With $106 billion to stash away, Warren Buffett’s Berkshire Hathaway (BRK-A) depends on making good financial decisions. If you’re a value investor and are fishing for good ideas, you could certainly do worse than to fish in the Berkshire pond as shown by this CNBC portfolio tracker.
But for me, a table isn’t enough, so let’s look at some graphs of Berkshire’s portfolio to see if we can spot Buffett’s more confident bets. Below is the same data as in CNBC’s tracker, but showing % of Berkshire’s total portfolio. Four main holdings stick out: Wells Fargo (WFC), Coca Cola (KO), IBM (IBM) and American Express (AXP). These four stocks account for more than 60% of BRK’s public portfolio.
But with $106 billion to invest in public companies, of course Berkshire is biased towards larger companies. We can see this in the scatter plot below. The larger the market cap, the more Berkshire is likely to invest.
We can see something more. Anything above the regression line is a company that Buffett has taken a special interest in. Those below the line are, I’m sure, well analyzed and regarded. But I feel like with so much money, they are just safe places to stash a bunch of free cash.
We know that Buffett’s big bets are on American Express, IBM, Coca Cola and Wells Fargo, but what about smaller companies where he’s taken a special interest on a weighted basis? They include Da Vita Health Care (DVA), Moody’s (MCO) and Direct TV (DTV).
Maybe instead of just looking at what Buffett holds, we want to fish in his pond, but find particularly low P/E or P/B stocks that fit with our own strategies. Below are all the stocks in Berkshire’s portfolio (minus Moody’s because it’s P/B is a very negative outlier) by price/earnings, price/book and holding value (where the lines bubble).
If you want to focus on low-P/E companies that Buffett holds a lot of, then IBM, Wells and American Expiress are for you. If you like low-P/E companies regardless of holding percentage, then General Motors (GM), Chicago Bridge & Iron (CBI), Sanofi (SNY), Lee Enterprises (LEE) and Goldman Sachs (GS) stick out. Because Buffett doesn’t seem to seek out low price/book ratios like he does low price/earnings, I’ll leave that for another post.

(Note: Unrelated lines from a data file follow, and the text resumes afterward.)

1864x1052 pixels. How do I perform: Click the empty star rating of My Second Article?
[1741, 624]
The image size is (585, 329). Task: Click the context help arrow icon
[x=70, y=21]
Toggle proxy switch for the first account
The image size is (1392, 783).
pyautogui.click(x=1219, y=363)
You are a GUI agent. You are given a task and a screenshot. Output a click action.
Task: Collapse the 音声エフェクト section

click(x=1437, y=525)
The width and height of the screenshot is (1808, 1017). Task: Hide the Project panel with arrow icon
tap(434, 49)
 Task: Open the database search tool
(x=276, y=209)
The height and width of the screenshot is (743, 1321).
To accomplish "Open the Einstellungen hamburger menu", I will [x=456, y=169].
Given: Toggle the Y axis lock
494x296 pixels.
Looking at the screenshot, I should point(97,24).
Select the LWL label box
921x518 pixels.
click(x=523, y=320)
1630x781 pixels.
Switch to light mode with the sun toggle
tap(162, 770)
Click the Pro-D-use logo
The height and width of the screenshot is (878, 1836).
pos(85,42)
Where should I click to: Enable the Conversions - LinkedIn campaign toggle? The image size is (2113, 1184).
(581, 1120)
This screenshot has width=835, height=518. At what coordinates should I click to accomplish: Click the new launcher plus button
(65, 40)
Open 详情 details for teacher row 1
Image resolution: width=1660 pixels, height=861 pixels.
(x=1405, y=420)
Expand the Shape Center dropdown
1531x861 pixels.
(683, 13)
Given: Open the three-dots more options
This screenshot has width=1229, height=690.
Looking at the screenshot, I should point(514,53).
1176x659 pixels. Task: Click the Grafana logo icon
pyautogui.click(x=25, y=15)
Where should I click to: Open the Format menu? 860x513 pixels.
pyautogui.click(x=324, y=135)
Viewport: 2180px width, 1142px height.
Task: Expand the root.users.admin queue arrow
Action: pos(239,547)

To see how much Buffett likes companies with low P/E, have a look at the scatter plot below. As you can see, Berkshire’s biggest holdings are mostly under a forward P/E of 20. Coca Cola sticks out as a particularly large holding (and somewhat higher forward P/E), but it’s also one of those companies less likely to be upended, so more worthy of a higher valuation.
The companies off to the right are much smaller holdings, potentially riskier bets. I would look further into them out of sheer curiosity, but that’s a whole other post.
Maybe you’re into the value investing principles laid out by Benjamin Graham in The Intelligent Investor, and you want to pick your stocks, but you just don’t have the time to read five years of financial statements. It becomes more important to look in the right places. I hope the above visualizations have pointed out some interesting large and medium cap companies, vetted by the world’s great value investor.